[Start GIVEN ENTRIES]

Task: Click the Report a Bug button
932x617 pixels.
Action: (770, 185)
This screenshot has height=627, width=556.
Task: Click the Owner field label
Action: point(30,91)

[End GIVEN ENTRIES]

**GIVEN REQUEST**
Render every line of the data above as a Markdown table with the columns Row and Line, omitting any blank lines.

**EXERCISE SOLUTION**
| Row | Line |
|---|---|
| 1 | Task: Click the Report a Bug button |
| 2 | 932x617 pixels. |
| 3 | Action: (770, 185) |
| 4 | This screenshot has height=627, width=556. |
| 5 | Task: Click the Owner field label |
| 6 | Action: point(30,91) |